**Directive:** Give everything from the row containing "Task: Toggle green" down to the row containing "point(760,156)", both included, as a JSON list of strings with one string per line and blank lines left out.

**Data in this exercise:**
- - - - -
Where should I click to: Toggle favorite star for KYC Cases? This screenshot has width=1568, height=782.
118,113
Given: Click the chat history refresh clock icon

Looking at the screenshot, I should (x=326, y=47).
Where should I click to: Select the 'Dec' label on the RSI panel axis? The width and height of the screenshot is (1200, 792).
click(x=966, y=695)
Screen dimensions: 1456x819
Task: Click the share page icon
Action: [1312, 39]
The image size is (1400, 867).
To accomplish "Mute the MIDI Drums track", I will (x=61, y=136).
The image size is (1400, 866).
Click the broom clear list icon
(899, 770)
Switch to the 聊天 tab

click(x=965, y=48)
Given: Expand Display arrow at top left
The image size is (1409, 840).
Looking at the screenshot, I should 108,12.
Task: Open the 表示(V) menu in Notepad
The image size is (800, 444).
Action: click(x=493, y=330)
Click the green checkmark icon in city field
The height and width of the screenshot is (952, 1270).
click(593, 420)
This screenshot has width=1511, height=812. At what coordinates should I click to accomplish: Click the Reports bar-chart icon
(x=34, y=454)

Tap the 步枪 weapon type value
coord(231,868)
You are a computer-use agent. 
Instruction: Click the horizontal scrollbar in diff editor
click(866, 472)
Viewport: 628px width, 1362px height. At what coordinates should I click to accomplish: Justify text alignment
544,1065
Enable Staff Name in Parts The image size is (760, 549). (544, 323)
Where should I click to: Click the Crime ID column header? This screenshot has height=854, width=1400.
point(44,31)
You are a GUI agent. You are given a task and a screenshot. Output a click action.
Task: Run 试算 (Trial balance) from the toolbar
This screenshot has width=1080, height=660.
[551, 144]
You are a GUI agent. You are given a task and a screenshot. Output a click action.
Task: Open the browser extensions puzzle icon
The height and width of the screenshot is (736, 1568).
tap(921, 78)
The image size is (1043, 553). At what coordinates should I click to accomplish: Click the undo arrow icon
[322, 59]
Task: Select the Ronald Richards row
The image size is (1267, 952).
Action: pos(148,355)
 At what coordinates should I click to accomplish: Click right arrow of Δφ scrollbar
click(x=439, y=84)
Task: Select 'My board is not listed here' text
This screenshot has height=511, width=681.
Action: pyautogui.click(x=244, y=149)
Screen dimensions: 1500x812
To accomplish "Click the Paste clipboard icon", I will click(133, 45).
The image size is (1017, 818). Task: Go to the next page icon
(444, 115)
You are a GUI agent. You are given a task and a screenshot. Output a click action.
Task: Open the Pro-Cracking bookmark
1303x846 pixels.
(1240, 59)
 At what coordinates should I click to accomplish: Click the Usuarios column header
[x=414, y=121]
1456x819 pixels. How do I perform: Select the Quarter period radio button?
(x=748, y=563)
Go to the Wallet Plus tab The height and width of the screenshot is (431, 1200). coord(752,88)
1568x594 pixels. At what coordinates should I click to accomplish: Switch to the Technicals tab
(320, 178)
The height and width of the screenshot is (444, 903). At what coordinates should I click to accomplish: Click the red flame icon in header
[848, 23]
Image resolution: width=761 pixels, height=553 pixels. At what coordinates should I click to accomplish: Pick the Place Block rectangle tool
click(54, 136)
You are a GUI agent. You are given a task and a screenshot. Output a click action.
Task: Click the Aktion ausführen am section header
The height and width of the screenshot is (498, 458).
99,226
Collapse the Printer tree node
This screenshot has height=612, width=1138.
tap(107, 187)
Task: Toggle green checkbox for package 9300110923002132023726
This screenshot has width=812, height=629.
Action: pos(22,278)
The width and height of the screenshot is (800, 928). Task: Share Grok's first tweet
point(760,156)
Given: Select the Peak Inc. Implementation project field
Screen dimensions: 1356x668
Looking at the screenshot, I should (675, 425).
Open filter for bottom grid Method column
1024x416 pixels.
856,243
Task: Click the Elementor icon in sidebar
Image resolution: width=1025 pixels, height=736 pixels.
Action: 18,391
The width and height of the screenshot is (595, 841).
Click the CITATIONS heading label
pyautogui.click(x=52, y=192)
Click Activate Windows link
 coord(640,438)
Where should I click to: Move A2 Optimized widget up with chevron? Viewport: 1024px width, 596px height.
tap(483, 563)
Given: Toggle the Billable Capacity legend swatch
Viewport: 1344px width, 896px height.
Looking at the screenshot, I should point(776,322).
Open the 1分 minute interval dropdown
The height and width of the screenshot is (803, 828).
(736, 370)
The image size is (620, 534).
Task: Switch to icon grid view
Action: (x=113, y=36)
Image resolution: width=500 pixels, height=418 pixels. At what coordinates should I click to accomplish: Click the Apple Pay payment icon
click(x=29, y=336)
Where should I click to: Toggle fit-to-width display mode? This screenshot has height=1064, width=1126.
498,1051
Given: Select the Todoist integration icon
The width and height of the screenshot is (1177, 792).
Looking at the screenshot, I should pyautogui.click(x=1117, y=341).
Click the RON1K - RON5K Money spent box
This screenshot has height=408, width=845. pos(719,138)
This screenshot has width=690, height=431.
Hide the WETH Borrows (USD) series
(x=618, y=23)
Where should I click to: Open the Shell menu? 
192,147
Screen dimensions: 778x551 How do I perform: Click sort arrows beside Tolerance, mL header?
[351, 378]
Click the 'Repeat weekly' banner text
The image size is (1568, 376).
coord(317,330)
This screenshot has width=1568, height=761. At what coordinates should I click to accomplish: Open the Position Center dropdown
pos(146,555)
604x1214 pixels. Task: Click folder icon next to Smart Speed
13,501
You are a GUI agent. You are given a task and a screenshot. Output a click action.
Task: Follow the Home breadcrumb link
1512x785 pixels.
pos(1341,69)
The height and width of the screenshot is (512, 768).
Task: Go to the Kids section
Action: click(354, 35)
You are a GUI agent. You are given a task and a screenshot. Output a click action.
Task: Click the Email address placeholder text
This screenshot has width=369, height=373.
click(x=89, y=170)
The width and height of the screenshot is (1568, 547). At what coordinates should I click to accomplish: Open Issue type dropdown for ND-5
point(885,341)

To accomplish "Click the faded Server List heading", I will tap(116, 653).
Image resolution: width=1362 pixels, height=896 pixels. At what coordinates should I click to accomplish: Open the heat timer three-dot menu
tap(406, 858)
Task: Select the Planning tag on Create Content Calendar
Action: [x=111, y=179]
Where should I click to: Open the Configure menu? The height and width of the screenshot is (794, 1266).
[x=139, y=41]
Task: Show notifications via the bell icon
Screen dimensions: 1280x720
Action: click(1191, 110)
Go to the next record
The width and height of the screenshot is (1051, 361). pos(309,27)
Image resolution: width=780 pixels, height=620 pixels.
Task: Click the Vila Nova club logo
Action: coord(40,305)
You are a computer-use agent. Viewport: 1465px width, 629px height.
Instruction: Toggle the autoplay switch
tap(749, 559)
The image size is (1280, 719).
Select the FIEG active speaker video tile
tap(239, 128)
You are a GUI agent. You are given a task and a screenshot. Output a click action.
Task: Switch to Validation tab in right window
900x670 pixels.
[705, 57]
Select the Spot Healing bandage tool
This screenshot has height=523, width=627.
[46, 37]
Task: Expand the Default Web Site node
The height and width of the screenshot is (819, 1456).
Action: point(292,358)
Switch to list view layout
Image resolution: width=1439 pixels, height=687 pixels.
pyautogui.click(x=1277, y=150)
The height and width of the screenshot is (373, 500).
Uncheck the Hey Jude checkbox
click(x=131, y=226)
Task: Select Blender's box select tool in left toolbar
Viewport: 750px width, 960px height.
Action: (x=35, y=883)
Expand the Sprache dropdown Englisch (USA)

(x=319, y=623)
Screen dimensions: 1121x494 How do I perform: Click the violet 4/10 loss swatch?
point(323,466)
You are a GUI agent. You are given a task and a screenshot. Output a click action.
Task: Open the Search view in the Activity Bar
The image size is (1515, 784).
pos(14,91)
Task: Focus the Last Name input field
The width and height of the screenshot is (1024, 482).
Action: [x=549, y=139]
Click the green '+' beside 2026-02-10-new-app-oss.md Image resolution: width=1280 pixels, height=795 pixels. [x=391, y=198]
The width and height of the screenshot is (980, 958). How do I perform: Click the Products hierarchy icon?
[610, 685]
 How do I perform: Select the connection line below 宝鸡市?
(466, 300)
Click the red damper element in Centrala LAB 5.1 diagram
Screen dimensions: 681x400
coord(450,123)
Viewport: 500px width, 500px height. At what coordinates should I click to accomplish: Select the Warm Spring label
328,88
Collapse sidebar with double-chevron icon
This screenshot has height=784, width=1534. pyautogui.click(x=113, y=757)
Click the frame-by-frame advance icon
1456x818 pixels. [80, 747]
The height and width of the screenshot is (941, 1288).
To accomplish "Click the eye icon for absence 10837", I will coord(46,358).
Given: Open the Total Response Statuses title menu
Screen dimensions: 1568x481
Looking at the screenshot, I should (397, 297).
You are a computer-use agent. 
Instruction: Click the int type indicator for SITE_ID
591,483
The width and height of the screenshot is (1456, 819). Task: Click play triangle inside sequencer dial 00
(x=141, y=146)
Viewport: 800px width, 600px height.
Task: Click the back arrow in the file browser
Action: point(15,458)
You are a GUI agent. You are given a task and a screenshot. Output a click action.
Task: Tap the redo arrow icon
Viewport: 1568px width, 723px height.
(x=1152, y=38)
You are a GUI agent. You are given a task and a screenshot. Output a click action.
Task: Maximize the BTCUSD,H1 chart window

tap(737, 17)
- - - - -
**Written solution:**
[
  "Task: Toggle green checkbox for package 9300110923002132023726",
  "This screenshot has width=812, height=629.",
  "Action: pos(22,278)",
  "The width and height of the screenshot is (800, 928). Task: Share Grok's first tweet",
  "point(760,156)"
]